The 1896 United States presidential election in New York took place on November 3, 1896. All contemporary 45 states were part of the 1896 United States presidential election. Voters chose 36 electors to the Electoral College, which selected the president and vice president.

New York was won by the Republican nominees, former Governor William McKinley of Ohio and his running mate corporate lawyer Garret Hobart of New Jersey. McKinley and Hobart defeated the Democratic nominees, former Congressman William Jennings Bryan of Nebraska and his running mate industrialist Arthur Sewall of Maine. Bryan also ran and received votes on the Populist Party line, with running mate Congressman Thomas E. Watson of Georgia.

Also in the running was the National Democratic Party (Gold Democrat) candidate, John M. Palmer of Illinois, who ran with former Governor of Kentucky Simon Bolivar Buckner on a platform advocating for the gold standard.

McKinley carried New York State with 57.58% of the vote to Bryan’s 38.72%, a victory margin of 18.85%. Palmer came in a distant third, with 1.33%.

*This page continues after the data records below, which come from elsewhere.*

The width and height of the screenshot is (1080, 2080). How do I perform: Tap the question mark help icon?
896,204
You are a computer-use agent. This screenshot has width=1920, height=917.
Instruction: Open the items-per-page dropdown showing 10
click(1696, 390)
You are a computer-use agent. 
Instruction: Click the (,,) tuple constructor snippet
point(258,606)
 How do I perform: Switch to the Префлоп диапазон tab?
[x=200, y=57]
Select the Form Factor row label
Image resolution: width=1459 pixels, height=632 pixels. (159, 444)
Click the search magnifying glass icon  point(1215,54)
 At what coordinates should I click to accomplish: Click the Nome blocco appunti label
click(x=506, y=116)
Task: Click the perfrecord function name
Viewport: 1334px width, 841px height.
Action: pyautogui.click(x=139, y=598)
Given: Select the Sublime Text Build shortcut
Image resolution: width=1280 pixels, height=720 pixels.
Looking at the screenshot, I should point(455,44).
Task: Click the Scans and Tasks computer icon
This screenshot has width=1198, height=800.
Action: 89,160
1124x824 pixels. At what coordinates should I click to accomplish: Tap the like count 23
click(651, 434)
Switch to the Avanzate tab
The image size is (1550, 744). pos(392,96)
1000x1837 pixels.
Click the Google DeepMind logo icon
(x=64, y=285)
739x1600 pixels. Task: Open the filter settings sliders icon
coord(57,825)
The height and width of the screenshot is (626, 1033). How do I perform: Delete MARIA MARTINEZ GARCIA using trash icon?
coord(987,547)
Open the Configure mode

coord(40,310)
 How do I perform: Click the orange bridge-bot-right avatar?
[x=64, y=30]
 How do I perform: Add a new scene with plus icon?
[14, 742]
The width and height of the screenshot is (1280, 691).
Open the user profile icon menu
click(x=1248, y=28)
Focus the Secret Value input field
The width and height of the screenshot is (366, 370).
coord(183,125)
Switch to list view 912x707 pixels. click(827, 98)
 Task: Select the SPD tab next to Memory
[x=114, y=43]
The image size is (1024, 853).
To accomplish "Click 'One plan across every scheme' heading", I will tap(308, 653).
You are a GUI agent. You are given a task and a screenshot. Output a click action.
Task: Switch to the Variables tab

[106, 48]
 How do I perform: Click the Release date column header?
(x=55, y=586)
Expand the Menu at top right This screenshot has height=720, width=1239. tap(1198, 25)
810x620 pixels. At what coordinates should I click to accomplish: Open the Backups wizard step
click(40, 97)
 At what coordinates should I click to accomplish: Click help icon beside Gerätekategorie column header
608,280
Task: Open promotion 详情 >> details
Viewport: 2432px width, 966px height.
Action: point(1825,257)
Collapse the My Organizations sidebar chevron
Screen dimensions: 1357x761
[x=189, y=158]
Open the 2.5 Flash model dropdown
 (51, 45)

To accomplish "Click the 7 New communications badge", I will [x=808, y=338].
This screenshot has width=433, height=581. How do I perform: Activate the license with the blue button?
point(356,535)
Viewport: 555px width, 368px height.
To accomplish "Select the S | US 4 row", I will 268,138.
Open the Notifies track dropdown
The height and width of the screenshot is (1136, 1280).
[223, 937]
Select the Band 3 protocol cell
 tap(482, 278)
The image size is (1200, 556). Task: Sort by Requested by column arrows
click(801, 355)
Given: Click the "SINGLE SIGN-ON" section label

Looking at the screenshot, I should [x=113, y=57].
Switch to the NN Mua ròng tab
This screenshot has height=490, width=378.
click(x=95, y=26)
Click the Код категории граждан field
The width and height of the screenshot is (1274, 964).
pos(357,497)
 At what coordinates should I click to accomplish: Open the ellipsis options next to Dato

New York weighed in for this election as about fourteen percent more Republican than the national average.

Bryan, running on a platform of free silver, appealed strongly to Western miners and farmers in the 1896 election, but had little appeal in Northeastern states like New York. Consequently, he performed especially weakly for a Democrat in New York, losing every county in the state except for Schoharie County upstate. This included New York City, where McKinley outpolled Bryan by about 60,000 votes. McKinley would lose New York City to Bryan in their 1900 rematch four years later and Bryan would later win the city again against William Howard Taft in 1908. New York City would not vote Republican again until Warren Harding won it in 1920.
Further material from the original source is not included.